Regarding NMEA 2000® fast packets
NMEA fast packet messages are more complex and require a more advanced data processing workflow. See our 'fast packet' example here. The principle for creating the DBC is the same, but requires that data is entered beyond the 8 data bytes. To enable longer CAN messages, set the PGN DLC to the full length (in bytes) for the fast packet message. E.g. if the last signal has a Bitpos of 360 and a length of 16 bits, the full DLC would be (360 + 16) / 8 = 47. Since fast packets are an advanced topic, we recommend that you start with the single frame messages.
The legal licensing for using this DBC file is linked to the license for the NMEA 2000® Appendix B. That means that using the NMEA 2000® decoding rules falls under the same terms as if you were creating the DBC manually using your NMEA 2000® Appendix B PDF. If revisions are made to the NMEA 2000® DBC file we offer (e.g. based on errors/omissions), we will inform you and send you an updated version free of charge. However, we do not provide updates in sync with the updates to the NMEA 2000® Appendix B, since this DBC file is not directly linked to this 1:1 in the first place.

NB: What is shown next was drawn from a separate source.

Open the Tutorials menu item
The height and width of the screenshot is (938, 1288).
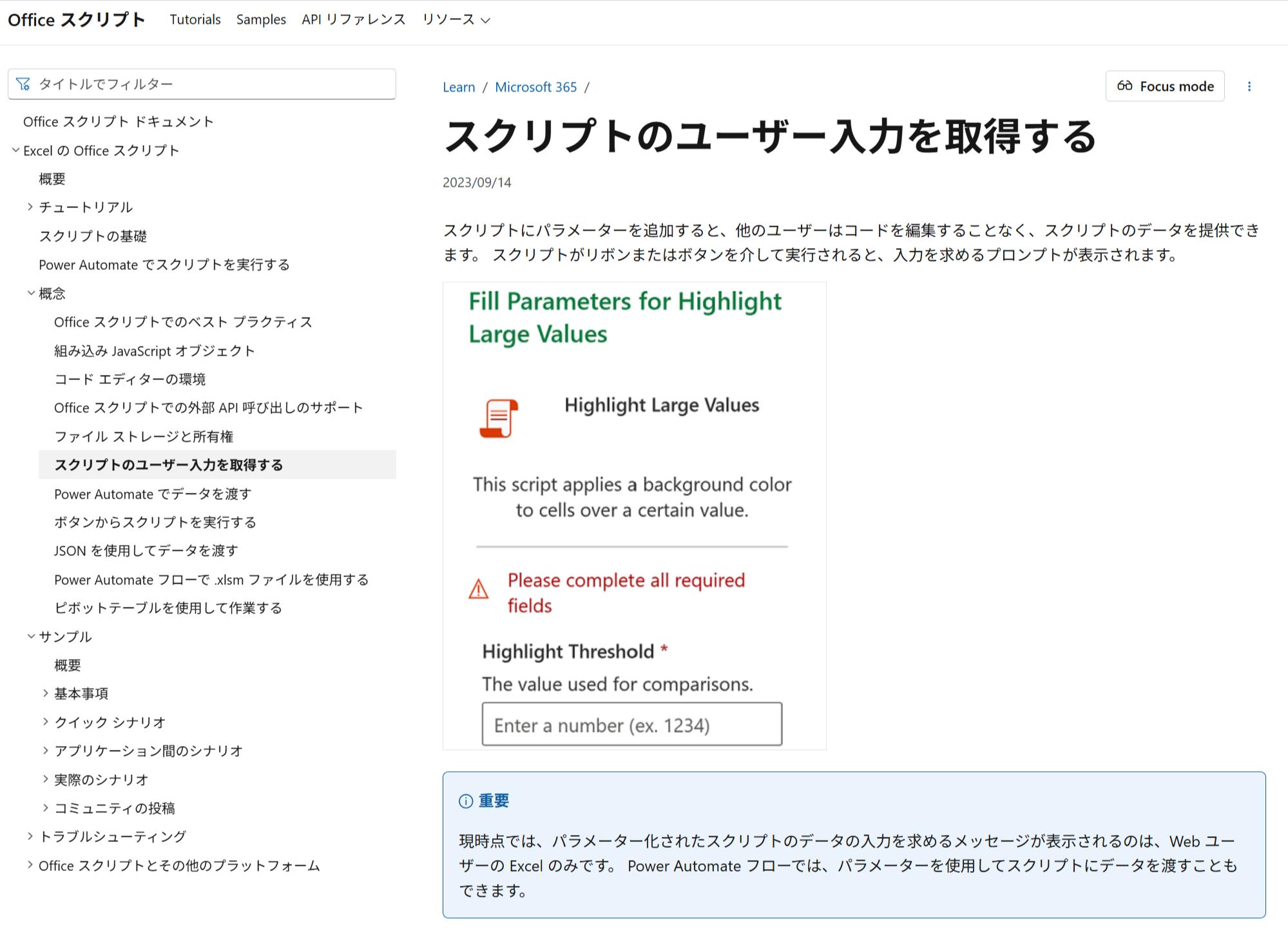point(195,20)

The construction of the NMEA 2000® DBC is done based on public information regarding the DBC structure and syntax. Further, it is based on open source NMEA 2000® databases and a number of mappings/corrections in our DBC creation process. As such, errors can potentially exist in the NMEA 2000® DBC (similar to how they might in the underlying NMEA 2000® databases). With that said, the DBC is used by multiple end users - and any reported issues will be immediately resolved from our end and a patched DBC will be sent out. We believe this is the best approach to ensure any edge cases are discovered quickly. Should you identify any issues, please contact us.
NMEA 2000® is a registered trademark of the National Marine Electronics Association.